Objectives: We sought to investigate the adoption and perception of large language model (LLM) applications among pathologists.
Methods: A cross-sectional survey was conducted, gathering data from pathologists on their usage and views concerning LLM tools. The survey, distributed globally through various digital platforms, included quantitative and qualitative questions. Patterns in the respondents' adoption and perspectives on these artificial intelligence tools were analyzed.
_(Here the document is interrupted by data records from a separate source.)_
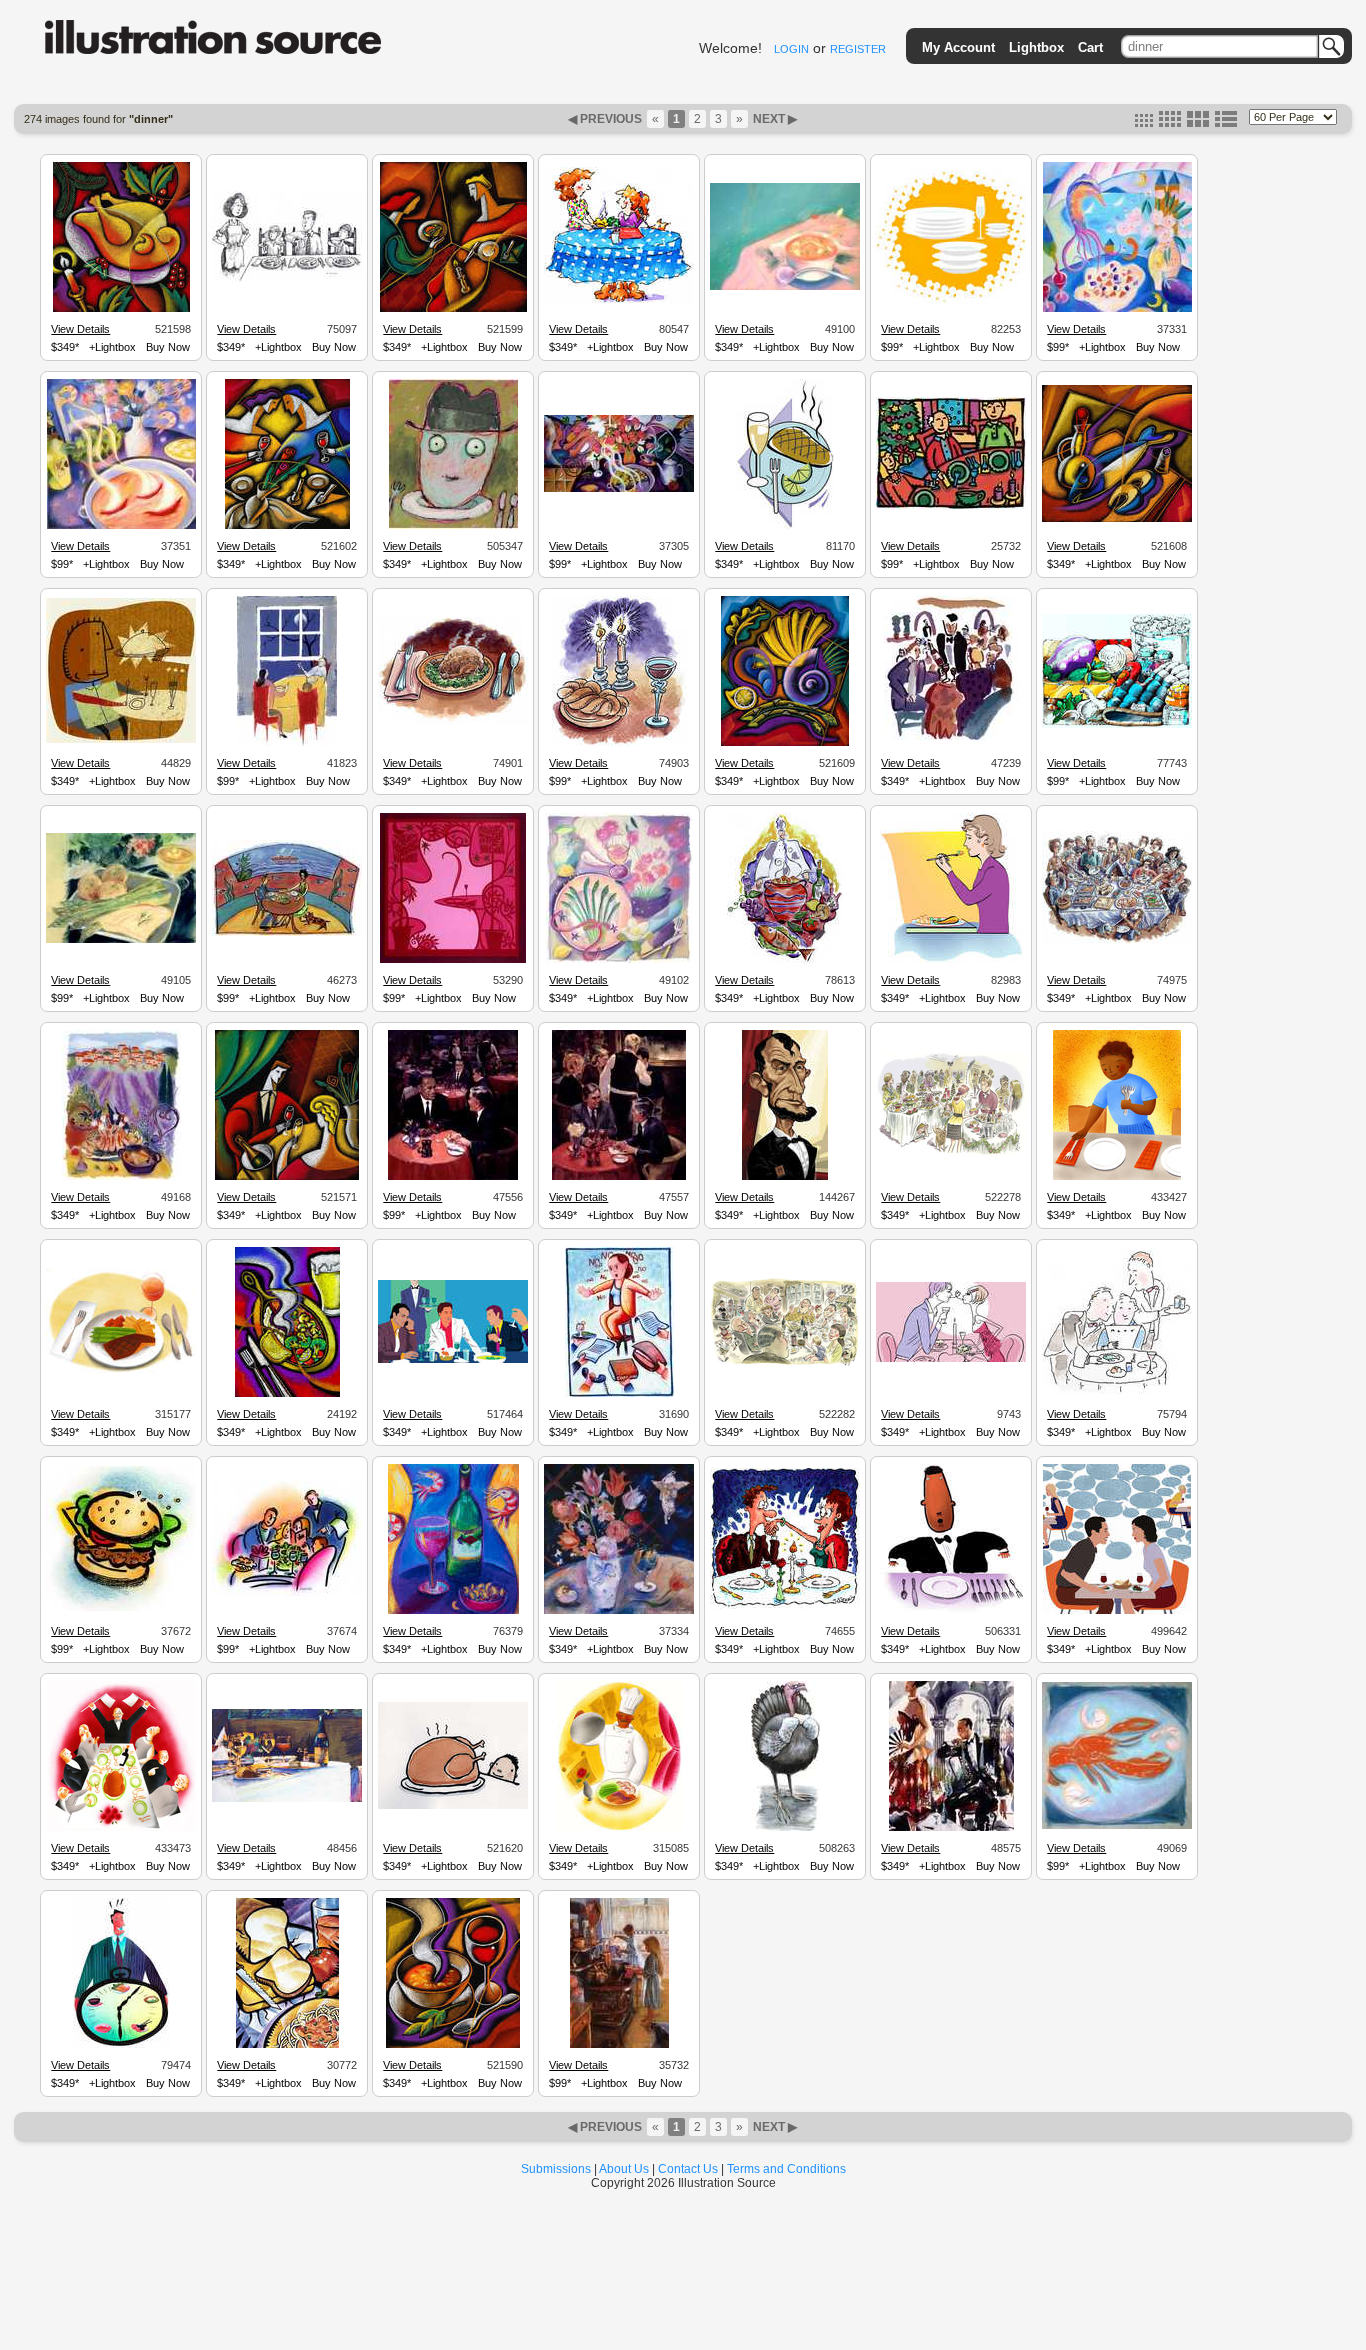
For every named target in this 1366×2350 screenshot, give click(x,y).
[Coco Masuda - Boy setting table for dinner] (1117, 1177)
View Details (80, 329)
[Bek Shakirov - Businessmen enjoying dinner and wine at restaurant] (453, 1360)
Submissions (556, 2169)
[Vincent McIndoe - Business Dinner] (453, 1177)
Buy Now (168, 347)
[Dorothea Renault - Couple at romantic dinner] (951, 1359)
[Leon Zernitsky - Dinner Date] (287, 1177)
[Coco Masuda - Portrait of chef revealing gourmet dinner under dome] (619, 1828)
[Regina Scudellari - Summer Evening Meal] (453, 960)
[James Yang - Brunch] (121, 740)
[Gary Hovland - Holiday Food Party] (951, 1154)
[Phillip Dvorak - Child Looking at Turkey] (453, 1806)
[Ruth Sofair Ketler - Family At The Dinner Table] (287, 743)
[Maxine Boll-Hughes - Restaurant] (951, 743)
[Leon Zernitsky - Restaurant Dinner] (453, 309)
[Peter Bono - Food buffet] (1117, 941)
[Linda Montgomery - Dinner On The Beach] (1117, 309)
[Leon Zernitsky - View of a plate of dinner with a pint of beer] (287, 1394)
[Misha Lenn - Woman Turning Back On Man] (951, 1828)
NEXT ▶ (773, 119)
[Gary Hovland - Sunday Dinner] (785, 1364)
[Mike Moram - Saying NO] (619, 1394)
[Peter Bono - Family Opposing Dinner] (287, 279)
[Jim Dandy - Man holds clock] (121, 2045)
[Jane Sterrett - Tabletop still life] (287, 1799)
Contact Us (688, 2169)
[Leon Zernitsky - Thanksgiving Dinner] (121, 309)
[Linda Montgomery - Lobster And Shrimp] (1117, 1826)
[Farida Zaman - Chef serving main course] (785, 960)
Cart (1090, 47)
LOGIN (791, 49)
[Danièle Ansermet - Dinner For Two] (287, 933)
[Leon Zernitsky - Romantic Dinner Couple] (287, 526)
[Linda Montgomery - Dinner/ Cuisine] (121, 940)
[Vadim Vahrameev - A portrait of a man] (785, 1177)
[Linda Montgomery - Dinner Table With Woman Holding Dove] (619, 489)
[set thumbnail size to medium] (1170, 123)
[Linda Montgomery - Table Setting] (619, 960)
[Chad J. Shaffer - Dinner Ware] (951, 301)
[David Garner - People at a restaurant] (1117, 1391)
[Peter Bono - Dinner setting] (453, 722)
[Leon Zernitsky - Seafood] (785, 743)
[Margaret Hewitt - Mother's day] (287, 1593)
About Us (624, 2169)
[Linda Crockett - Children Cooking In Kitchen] (619, 2045)
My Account (958, 47)
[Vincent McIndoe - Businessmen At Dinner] (619, 1177)
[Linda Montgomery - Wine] (453, 1611)
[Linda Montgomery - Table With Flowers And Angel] (619, 1611)
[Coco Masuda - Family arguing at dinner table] (121, 1828)
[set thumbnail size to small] (1144, 123)
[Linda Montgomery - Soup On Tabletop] (785, 287)
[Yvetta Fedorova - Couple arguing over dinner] (1117, 1611)
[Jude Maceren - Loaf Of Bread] (287, 2045)
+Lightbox (112, 347)
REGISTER (858, 49)
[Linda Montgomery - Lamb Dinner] (121, 1177)
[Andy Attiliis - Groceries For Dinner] (1117, 725)
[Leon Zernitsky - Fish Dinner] (1117, 519)
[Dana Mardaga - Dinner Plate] (785, 526)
Results: Of 215 respondents, 100 (46.5%) reported using LLMs, particularly ChatGPT (OpenAI), for professional purposes, predominantly for information retrieval, proofreading, academic writing, and drafting pathology reports, highlighting a significant time-saving benefit. Academic pathologists demonstrated a better level of understanding of LLMs than their peers. Although chatbots sometimes provided incorrect general domain information, they were considered moderately proficient concerning pathology-specific knowledge. The technology was mainly used for drafting educational materials and programming tasks. The most sought-after feature in LLMs was their image analysis capabilities. Participants expressed concerns about information accuracy, privacy, and the need for regulatory approval.
Conclusions: Large language model applications are gaining notable acceptance among pathologists, with nearly half of respondents indicating adoption less than a year after the tools' introduction to the market. They see the benefits but are also worried about these tools' reliability, ethical implications, and security.